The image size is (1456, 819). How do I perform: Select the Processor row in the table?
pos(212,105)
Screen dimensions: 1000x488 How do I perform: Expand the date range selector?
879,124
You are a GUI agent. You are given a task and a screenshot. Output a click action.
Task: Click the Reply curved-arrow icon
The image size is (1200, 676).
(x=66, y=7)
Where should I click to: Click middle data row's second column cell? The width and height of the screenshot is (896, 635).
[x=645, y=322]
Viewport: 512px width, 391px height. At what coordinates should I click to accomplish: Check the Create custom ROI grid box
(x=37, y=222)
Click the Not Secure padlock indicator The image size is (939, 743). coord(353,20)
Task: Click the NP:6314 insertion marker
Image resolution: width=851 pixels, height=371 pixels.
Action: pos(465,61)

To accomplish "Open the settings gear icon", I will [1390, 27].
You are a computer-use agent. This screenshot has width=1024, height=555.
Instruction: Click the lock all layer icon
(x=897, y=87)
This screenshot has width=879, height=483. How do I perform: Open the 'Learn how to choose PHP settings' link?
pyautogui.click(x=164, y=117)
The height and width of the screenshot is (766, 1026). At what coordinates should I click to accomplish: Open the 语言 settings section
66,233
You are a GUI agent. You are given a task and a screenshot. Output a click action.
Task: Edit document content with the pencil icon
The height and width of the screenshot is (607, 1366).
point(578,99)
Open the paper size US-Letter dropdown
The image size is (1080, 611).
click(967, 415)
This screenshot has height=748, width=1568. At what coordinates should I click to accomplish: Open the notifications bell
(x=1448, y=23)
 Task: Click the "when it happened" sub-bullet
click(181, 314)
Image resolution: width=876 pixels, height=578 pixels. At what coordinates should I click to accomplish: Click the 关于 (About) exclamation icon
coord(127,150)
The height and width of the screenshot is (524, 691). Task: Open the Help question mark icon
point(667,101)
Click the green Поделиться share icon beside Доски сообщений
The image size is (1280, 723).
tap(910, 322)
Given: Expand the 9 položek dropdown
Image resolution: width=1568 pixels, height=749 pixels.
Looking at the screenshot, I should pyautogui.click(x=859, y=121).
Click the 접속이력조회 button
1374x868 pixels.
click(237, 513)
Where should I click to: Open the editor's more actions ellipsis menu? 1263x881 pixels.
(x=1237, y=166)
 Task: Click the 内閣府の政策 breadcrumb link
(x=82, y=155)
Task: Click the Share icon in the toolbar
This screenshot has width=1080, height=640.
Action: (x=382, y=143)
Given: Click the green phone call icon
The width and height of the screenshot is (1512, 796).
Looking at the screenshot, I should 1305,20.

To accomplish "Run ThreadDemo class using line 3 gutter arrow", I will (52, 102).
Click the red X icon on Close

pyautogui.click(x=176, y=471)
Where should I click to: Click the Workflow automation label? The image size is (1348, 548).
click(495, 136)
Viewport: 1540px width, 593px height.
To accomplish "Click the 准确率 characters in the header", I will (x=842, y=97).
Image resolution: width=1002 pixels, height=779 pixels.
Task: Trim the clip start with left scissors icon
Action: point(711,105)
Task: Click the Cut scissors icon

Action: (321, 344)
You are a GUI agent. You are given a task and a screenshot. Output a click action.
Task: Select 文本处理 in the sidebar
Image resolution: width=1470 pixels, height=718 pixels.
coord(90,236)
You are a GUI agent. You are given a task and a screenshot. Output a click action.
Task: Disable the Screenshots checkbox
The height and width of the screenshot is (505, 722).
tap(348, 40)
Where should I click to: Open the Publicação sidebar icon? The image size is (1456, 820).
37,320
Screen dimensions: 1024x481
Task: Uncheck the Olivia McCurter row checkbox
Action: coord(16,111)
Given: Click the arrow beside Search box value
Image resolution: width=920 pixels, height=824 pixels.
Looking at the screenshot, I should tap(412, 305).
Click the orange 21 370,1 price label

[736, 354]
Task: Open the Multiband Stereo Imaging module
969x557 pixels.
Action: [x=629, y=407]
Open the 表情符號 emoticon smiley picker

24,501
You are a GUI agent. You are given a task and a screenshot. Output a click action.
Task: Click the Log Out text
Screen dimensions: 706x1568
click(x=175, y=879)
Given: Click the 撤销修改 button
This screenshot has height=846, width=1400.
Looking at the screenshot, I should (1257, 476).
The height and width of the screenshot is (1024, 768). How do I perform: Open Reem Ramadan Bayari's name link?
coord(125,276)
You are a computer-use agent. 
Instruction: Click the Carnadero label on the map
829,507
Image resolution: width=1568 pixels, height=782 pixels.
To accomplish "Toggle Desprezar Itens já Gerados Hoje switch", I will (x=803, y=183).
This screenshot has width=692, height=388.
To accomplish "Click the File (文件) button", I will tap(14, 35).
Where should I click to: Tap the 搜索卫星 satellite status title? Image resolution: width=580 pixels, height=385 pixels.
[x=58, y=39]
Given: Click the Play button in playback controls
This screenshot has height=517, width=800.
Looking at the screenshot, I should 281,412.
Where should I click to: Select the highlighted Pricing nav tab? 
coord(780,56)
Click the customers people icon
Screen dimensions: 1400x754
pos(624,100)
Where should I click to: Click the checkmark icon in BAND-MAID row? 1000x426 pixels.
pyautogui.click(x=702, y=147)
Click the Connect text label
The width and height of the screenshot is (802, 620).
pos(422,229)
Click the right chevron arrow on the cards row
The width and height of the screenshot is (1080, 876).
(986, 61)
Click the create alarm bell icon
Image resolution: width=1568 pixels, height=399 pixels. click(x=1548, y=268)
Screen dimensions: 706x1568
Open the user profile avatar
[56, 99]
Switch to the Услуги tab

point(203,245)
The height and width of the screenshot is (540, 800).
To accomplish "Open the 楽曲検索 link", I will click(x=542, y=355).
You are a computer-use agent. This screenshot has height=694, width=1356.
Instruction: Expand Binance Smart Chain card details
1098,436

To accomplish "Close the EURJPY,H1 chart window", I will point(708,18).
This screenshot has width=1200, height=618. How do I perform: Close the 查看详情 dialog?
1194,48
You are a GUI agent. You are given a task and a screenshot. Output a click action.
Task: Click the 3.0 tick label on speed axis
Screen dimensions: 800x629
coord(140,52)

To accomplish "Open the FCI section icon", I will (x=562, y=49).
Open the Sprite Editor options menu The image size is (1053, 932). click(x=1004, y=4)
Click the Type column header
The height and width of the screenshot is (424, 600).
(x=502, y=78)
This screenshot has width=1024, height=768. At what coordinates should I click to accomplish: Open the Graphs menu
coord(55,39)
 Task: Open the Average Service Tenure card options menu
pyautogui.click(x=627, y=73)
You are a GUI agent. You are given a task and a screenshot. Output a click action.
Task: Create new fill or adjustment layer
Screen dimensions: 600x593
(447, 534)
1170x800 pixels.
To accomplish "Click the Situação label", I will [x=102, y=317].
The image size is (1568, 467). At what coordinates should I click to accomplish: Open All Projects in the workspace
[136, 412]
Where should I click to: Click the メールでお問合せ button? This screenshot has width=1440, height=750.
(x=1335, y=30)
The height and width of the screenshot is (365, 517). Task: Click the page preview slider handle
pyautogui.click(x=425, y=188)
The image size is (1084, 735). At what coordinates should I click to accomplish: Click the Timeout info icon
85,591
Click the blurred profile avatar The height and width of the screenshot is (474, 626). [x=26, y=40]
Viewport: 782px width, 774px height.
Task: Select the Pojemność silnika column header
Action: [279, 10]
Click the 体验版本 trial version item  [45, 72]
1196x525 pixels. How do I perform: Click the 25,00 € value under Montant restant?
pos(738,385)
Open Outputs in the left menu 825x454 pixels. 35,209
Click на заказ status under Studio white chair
★ ★ ★ ★ ★ ★ ★
Reproduce the entries above in full, precisely as written.

Task solution:
The image size is (1456, 819). How do I perform: Select the Processor row in the table?
pos(212,105)
Screen dimensions: 1000x488 How do I perform: Expand the date range selector?
879,124
You are a GUI agent. You are given a task and a screenshot. Output a click action.
Task: Click the Reply curved-arrow icon
The image size is (1200, 676).
(x=66, y=7)
Where should I click to: Click middle data row's second column cell? The width and height of the screenshot is (896, 635).
[x=645, y=322]
Viewport: 512px width, 391px height. At what coordinates should I click to accomplish: Check the Create custom ROI grid box
(x=37, y=222)
Click the Not Secure padlock indicator The image size is (939, 743). coord(353,20)
Task: Click the NP:6314 insertion marker
Image resolution: width=851 pixels, height=371 pixels.
Action: pos(465,61)

To accomplish "Open the settings gear icon", I will [1390, 27].
You are a computer-use agent. This screenshot has width=1024, height=555.
Instruction: Click the lock all layer icon
(x=897, y=87)
This screenshot has width=879, height=483. How do I perform: Open the 'Learn how to choose PHP settings' link?
pyautogui.click(x=164, y=117)
The height and width of the screenshot is (766, 1026). At what coordinates should I click to accomplish: Open the 语言 settings section
66,233
You are a GUI agent. You are given a task and a screenshot. Output a click action.
Task: Edit document content with the pencil icon
The height and width of the screenshot is (607, 1366).
point(578,99)
Open the paper size US-Letter dropdown
The image size is (1080, 611).
click(967, 415)
This screenshot has height=748, width=1568. At what coordinates should I click to accomplish: Open the notifications bell
(x=1448, y=23)
 Task: Click the "when it happened" sub-bullet
click(181, 314)
Image resolution: width=876 pixels, height=578 pixels. At what coordinates should I click to accomplish: Click the 关于 (About) exclamation icon
coord(127,150)
The height and width of the screenshot is (524, 691). Task: Open the Help question mark icon
point(667,101)
Click the green Поделиться share icon beside Доски сообщений
The image size is (1280, 723).
tap(910, 322)
Given: Expand the 9 položek dropdown
Image resolution: width=1568 pixels, height=749 pixels.
Looking at the screenshot, I should pyautogui.click(x=859, y=121).
Click the 접속이력조회 button
1374x868 pixels.
click(237, 513)
Where should I click to: Open the editor's more actions ellipsis menu? 1263x881 pixels.
(x=1237, y=166)
 Task: Click the 内閣府の政策 breadcrumb link
(x=82, y=155)
Task: Click the Share icon in the toolbar
This screenshot has width=1080, height=640.
Action: (x=382, y=143)
Given: Click the green phone call icon
The width and height of the screenshot is (1512, 796).
Looking at the screenshot, I should 1305,20.

To accomplish "Run ThreadDemo class using line 3 gutter arrow", I will (52, 102).
Click the red X icon on Close

pyautogui.click(x=176, y=471)
Where should I click to: Click the Workflow automation label? The image size is (1348, 548).
click(495, 136)
Viewport: 1540px width, 593px height.
To accomplish "Click the 准确率 characters in the header", I will (x=842, y=97).
Image resolution: width=1002 pixels, height=779 pixels.
Task: Trim the clip start with left scissors icon
Action: point(711,105)
Task: Click the Cut scissors icon

Action: (321, 344)
You are a GUI agent. You are given a task and a screenshot. Output a click action.
Task: Select 文本处理 in the sidebar
Image resolution: width=1470 pixels, height=718 pixels.
coord(90,236)
You are a GUI agent. You are given a task and a screenshot. Output a click action.
Task: Disable the Screenshots checkbox
The height and width of the screenshot is (505, 722).
tap(348, 40)
Where should I click to: Open the Publicação sidebar icon? The image size is (1456, 820).
37,320
Screen dimensions: 1024x481
Task: Uncheck the Olivia McCurter row checkbox
Action: coord(16,111)
Given: Click the arrow beside Search box value
Image resolution: width=920 pixels, height=824 pixels.
Looking at the screenshot, I should tap(412, 305).
Click the orange 21 370,1 price label

[736, 354]
Task: Open the Multiband Stereo Imaging module
969x557 pixels.
Action: [x=629, y=407]
Open the 表情符號 emoticon smiley picker

24,501
You are a GUI agent. You are given a task and a screenshot. Output a click action.
Task: Click the Log Out text
Screen dimensions: 706x1568
click(x=175, y=879)
Given: Click the 撤销修改 button
This screenshot has height=846, width=1400.
Looking at the screenshot, I should (1257, 476).
The height and width of the screenshot is (1024, 768). How do I perform: Open Reem Ramadan Bayari's name link?
coord(125,276)
You are a computer-use agent. 
Instruction: Click the Carnadero label on the map
829,507
Image resolution: width=1568 pixels, height=782 pixels.
To accomplish "Toggle Desprezar Itens já Gerados Hoje switch", I will (x=803, y=183).
This screenshot has width=692, height=388.
To accomplish "Click the File (文件) button", I will tap(14, 35).
Where should I click to: Tap the 搜索卫星 satellite status title? Image resolution: width=580 pixels, height=385 pixels.
[x=58, y=39]
Given: Click the Play button in playback controls
This screenshot has height=517, width=800.
Looking at the screenshot, I should 281,412.
Where should I click to: Select the highlighted Pricing nav tab? 
coord(780,56)
Click the customers people icon
Screen dimensions: 1400x754
pos(624,100)
Where should I click to: Click the checkmark icon in BAND-MAID row? 1000x426 pixels.
pyautogui.click(x=702, y=147)
Click the Connect text label
The width and height of the screenshot is (802, 620).
pos(422,229)
Click the right chevron arrow on the cards row
The width and height of the screenshot is (1080, 876).
(986, 61)
Click the create alarm bell icon
Image resolution: width=1568 pixels, height=399 pixels. click(x=1548, y=268)
Screen dimensions: 706x1568
Open the user profile avatar
[56, 99]
Switch to the Услуги tab

point(203,245)
The height and width of the screenshot is (540, 800).
To accomplish "Open the 楽曲検索 link", I will click(x=542, y=355).
You are a computer-use agent. This screenshot has height=694, width=1356.
Instruction: Expand Binance Smart Chain card details
1098,436

To accomplish "Close the EURJPY,H1 chart window", I will point(708,18).
This screenshot has width=1200, height=618. How do I perform: Close the 查看详情 dialog?
1194,48
You are a GUI agent. You are given a task and a screenshot. Output a click action.
Task: Click the 3.0 tick label on speed axis
Screen dimensions: 800x629
coord(140,52)

To accomplish "Open the FCI section icon", I will (x=562, y=49).
Open the Sprite Editor options menu The image size is (1053, 932). click(x=1004, y=4)
Click the Type column header
The height and width of the screenshot is (424, 600).
(x=502, y=78)
This screenshot has width=1024, height=768. At what coordinates should I click to accomplish: Open the Graphs menu
coord(55,39)
 Task: Open the Average Service Tenure card options menu
pyautogui.click(x=627, y=73)
You are a GUI agent. You are given a task and a screenshot. Output a click action.
Task: Create new fill or adjustment layer
Screen dimensions: 600x593
(447, 534)
1170x800 pixels.
To accomplish "Click the Situação label", I will [x=102, y=317].
The image size is (1568, 467). At what coordinates should I click to accomplish: Open All Projects in the workspace
[136, 412]
Where should I click to: Click the メールでお問合せ button? This screenshot has width=1440, height=750.
(x=1335, y=30)
The height and width of the screenshot is (365, 517). Task: Click the page preview slider handle
pyautogui.click(x=425, y=188)
The image size is (1084, 735). At what coordinates should I click to accomplish: Click the Timeout info icon
85,591
Click the blurred profile avatar The height and width of the screenshot is (474, 626). [x=26, y=40]
Viewport: 782px width, 774px height.
Task: Select the Pojemność silnika column header
Action: [279, 10]
Click the 体验版本 trial version item  [45, 72]
1196x525 pixels. How do I perform: Click the 25,00 € value under Montant restant?
pos(738,385)
Open Outputs in the left menu 825x454 pixels. 35,209
Click на заказ status under Studio white chair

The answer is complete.